Just ask Atlantan Brian Gunter. The price for working on more than 150 films during his 35-year career was often months at a time away from his family. Brian has lived in Georgia all his life and never wanted to move his family to Los Angeles. When he would get a call to work, he’d just pack his bags and go. He lived out of hotel rooms for about 15 years. It was hard on his family, but they would come to the set to visit and his kids enjoyed the travel and their adventures with him, like learning to ski in Prague. So it was a blessing when work started to pick up in Georgia over the past eight years.
Now Brian has found a new career path that lets him stay in the film industry, requires little travel, and even allows him to take vacations. Thanks to the recent boom in the Georgia film industry, the next generation of filmmakers needs to be trained by people like Brian with decades of experience.
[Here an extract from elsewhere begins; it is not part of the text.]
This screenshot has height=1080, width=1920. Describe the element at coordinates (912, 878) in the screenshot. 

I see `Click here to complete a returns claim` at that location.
During his career on set, Brian spent about 10 years as an electrician (a member of the lighting crew), 20 years as a gaffer (chief lighting technician), and five years as a camera operator and director of photography, working with some of the most accomplished directors and actors in the world.
“After all those years, I lost my enthusiasm for the long hours on set. Teaching at the Georgia Film Academy gives me the opportunity to get off the set and pass on my knowledge,” says Brian. “What I’m teaching is something I’ve done for so long I could do it blindfolded.”
Brian knew the material, but had never taught it before. Aaron Levy, Director of Academics for the Georgia Film Academy, offered Brian this advice: Treat teaching like a performance. That made sense to Brian, who has a trove of stories to tell his students.
“One of my favorite stories is from the set of ‘The Newton Boys’ with Matthew McConaughey. I built a lot of my own lights to make them fit perfectly for tight, nighttime sets. These lights were made out of cardboard,” says Brian. “My crew was rigging five of these lights around McConaughey and I joked with him, ‘They’re paying you so much money I have to shoot you with cardboard lights.’ He was good-natured about the ribbing.”
Several of Brian’s students are now bona fide members of the film community. He’s proud of their hard work and perseverance, but according to Brian, it’s a myth that it’s difficult to get into the film business, especially in Georgia.
“Georgia is the best place to be if you want to work in the film industry,” says Brian.
“The industry prefers to hire locals and the Academy is meeting its goals of increasing the labor pool in Georgia. I wish I had this opportunity when I first started in this industry.”